Their surviving son, also Robert Hucks, was declared a lunatic in 1792, until his death in 1814, and his nieces, Sarah and Anne Noyes, succeeded to his estates. They executed a deed of partition in April, 1815, whereby the Oxfordshire and Berkshire estates, which came from the Hucks family, and land in Lambeth, fell to Anne, and the Hertfordshire, Middlesex, and Cambridgeshire estates, which came from the Coghills, fell to Sarah.
The Noyes sisters were close to their distant Gibbs relatives. When Henry Hucks Gibbs, was born in 1819, Anne Noyes was one of his godparents, and in 1830 she presented Antony Gibbs’ youngest son Joseph with the perpetual curacy of Clifton Hampden. On Sarah’s death intestate in 1842, her estates, including Aldenham House and Clifton Hampden, passed to George Henry Gibbs, only a few months before his own death, and hence on to HHG where Aldenham House became his extensive country residence!
Dorothea’s youngest brother, Joseph Hucks was a great friend of Coleridge and together they did the first of many of Coleridges famous walks (1794).
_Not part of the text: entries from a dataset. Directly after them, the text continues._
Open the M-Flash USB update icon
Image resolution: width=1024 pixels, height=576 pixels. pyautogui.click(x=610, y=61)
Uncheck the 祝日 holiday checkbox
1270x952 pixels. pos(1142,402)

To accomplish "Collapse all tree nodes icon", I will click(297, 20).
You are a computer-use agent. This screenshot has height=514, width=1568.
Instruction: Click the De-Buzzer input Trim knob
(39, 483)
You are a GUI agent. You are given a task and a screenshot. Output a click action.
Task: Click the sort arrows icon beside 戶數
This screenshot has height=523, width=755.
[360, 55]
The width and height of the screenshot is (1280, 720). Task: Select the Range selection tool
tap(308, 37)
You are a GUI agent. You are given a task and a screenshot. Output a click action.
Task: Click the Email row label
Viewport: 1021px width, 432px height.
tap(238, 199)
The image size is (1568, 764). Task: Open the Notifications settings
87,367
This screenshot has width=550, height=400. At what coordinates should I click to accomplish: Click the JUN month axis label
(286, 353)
Joseph published an account of this journey “A Pedestrian tour through North Wales“; he mentions visiting a village on the coast of North Wales where he says many of his Hucks/Hux ancestors were buried, with memorials. Joseph was part of the group of poets and writers that advocated the idea of “Pantisocracy” – a vision of “Republic of Reason and Virtue”, ideas that gave America its model for law and their constitution. One of their heroes was Vicary Gibbs who defended some of them from charges of treason.
Sir Christopher Wren the renowned architect of post great-fire London, married his childhood neighbour, Faith Coghill, niece of the older Henry Coghill, in 1669 following his appointment as Surveyor of the King’s Works. She died of smallpox shortly after their son Christopher’ birth in 1675, and mother-in-law, Lady Coghill, arrived to take the infant Christopher back with her to Oxfordshire to raise. The younger Christopher was trained by his father to be an architect and supervised the topping out ceremony of St Paul’s in 1710.
Aldenham Church has a large memorial to Robert Hucks and his wife Sarah, née Coghill, with a lengthy inscription. Also a grand tomb with reclining statues of John Coghill and his wife in the style of Roman nobility; wall panels to the younger lunatic Robert Hucks, and to Henry Townley-Ward and Eleanor. More recent monuments to Lieut. Ronald Gibbs, KIA at Ypres, and a brass to Rev. Kenneth Gibbs, one time Vicar of Aldenham.
Hucks and Coghill ancestor portraits were recovered from Haberdashers’ Aske’s School, Aldenham some years after the school took over the house.

Though the Gibbs family have largely moved on from Aldenham, it remains a place rich with our family history.